We study a variant of Newton's method for empirical risk minimization, where at each iteration of the optimization algorithm, we replace the gradient and Hessian of the objective function by robust estimators taken from existing literature on robust mean estimation for multivariate data. After proving a general theorem about the convergence of successive iterates to a small ball around the population-level minimizer, we study consequences of our theory in generalized linear models, when data are generated from Huber's epsilon-contamination model and/or heavy-tailed distributions. We also propose an algorithm for obtaining robust Newton directions based on the conjugate gradient method, which may be more appropriate for high-dimensional settings, and provide conjectures about the convergence of the resulting algorithm. Compared to the robust gradient descent algorithm proposed by Prasad et al. (2020), our algorithm enjoys the faster rates of convergence for successive iterates often achieved by second-order algorithms for convex problems, i.e., quadratic convergence in a neighborhood of the optimum, with a stepsize that may be chosen adaptively via backtracking linesearch.

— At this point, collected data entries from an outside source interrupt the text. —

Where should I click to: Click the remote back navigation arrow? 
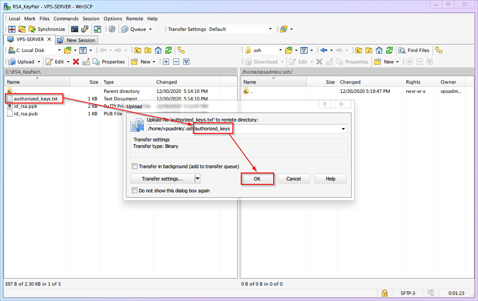click(324, 50)
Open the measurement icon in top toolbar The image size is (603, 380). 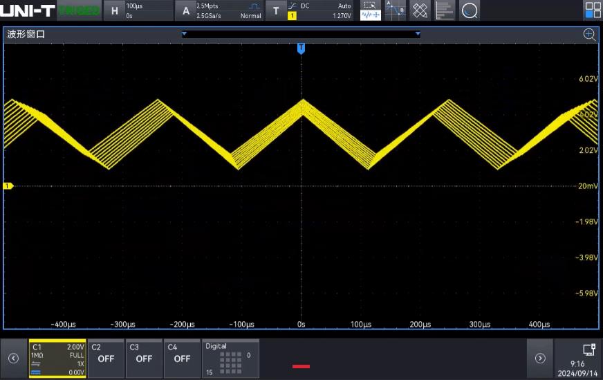click(x=371, y=10)
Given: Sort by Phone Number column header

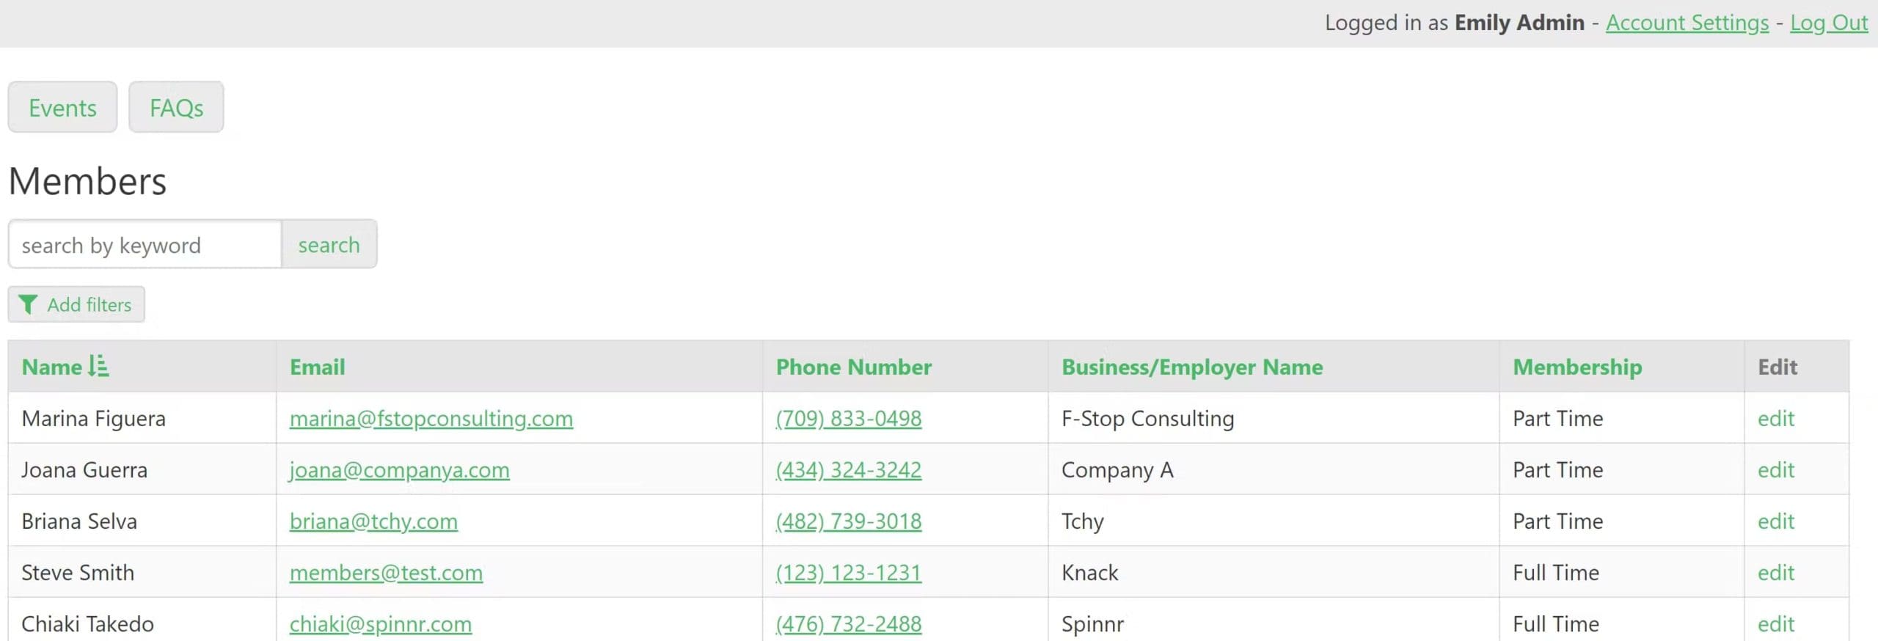Looking at the screenshot, I should pyautogui.click(x=853, y=367).
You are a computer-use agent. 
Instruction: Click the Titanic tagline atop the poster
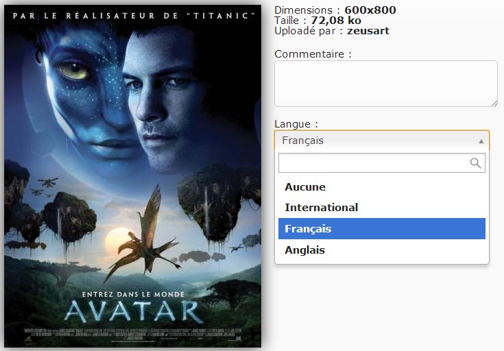tap(134, 16)
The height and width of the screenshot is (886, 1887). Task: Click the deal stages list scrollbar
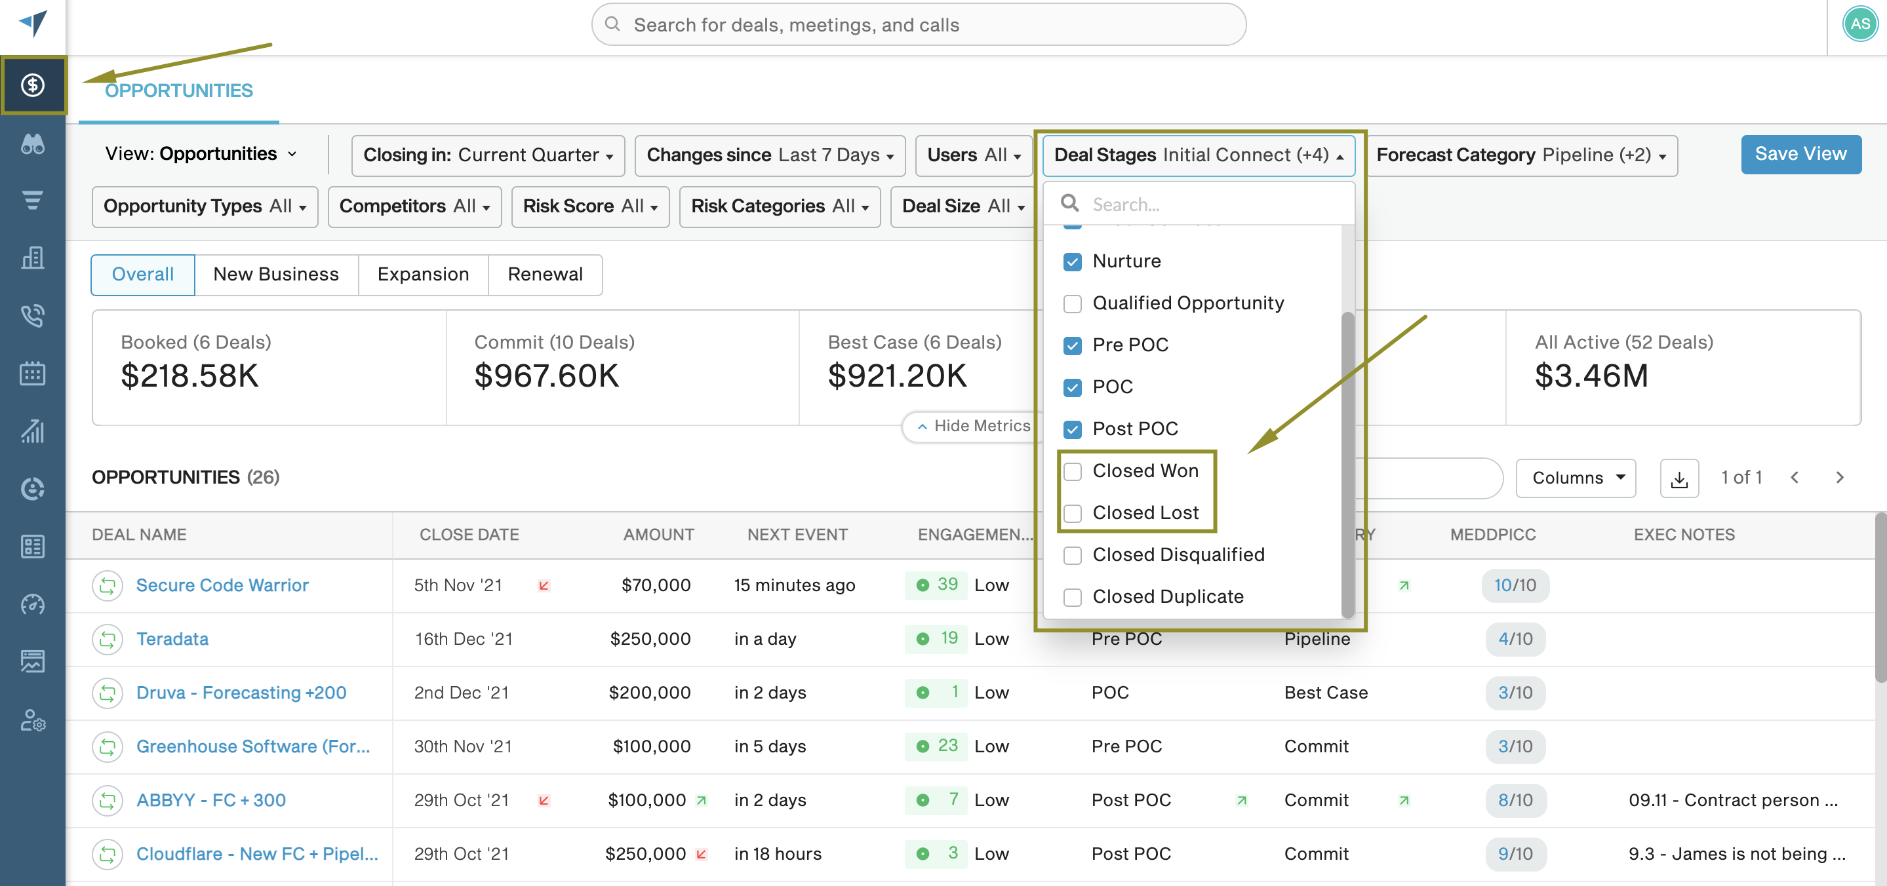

翻译：我们研究了一种用于经验风险最小化的牛顿法变体，其中在优化算法的每次迭代中，我们使用来自多变量数据鲁棒均值估计现有文献中的鲁棒估计量替换目标函数的梯度和黑塞矩阵。在证明了连续迭代收敛到总体最小化器附近一个小球的通用定理后，我们研究了该理论在广义线性模型中的结果，其中数据来自Huber的ε污染模型和/或重尾分布。我们还提出了一种基于共轭梯度法获取鲁棒牛顿方向的算法，该算法可能更适合高维场景，并给出了该算法收敛性的猜想。与Prasad等人（2020年）提出的鲁棒梯度下降算法相比，我们的算法在凸问题中通常具有二阶算法所实现的连续迭代更快收敛速度，即在最优解附近达到二次收敛，且步长可通过回溯线搜索自适应选择。